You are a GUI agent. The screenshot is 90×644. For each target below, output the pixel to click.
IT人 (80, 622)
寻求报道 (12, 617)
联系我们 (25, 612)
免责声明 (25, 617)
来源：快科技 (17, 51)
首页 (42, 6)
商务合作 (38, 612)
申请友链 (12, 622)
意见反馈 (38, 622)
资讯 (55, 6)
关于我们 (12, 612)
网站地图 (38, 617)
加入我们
────────────────────────────────────────
- SET PROBLEM: Change "pixel" to "point" in the rows above and write them out again with nothing else altered.

- WRITTEN RESPONSE:
You are a GUI agent. The screenshot is 90×644. For each target below, output the point to click.
IT人 (80, 622)
寻求报道 (12, 617)
联系我们 (25, 612)
免责声明 (25, 617)
来源：快科技 (17, 51)
首页 (42, 6)
商务合作 (38, 612)
申请友链 (12, 622)
意见反馈 (38, 622)
资讯 (55, 6)
关于我们 (12, 612)
网站地图 (38, 617)
加入我们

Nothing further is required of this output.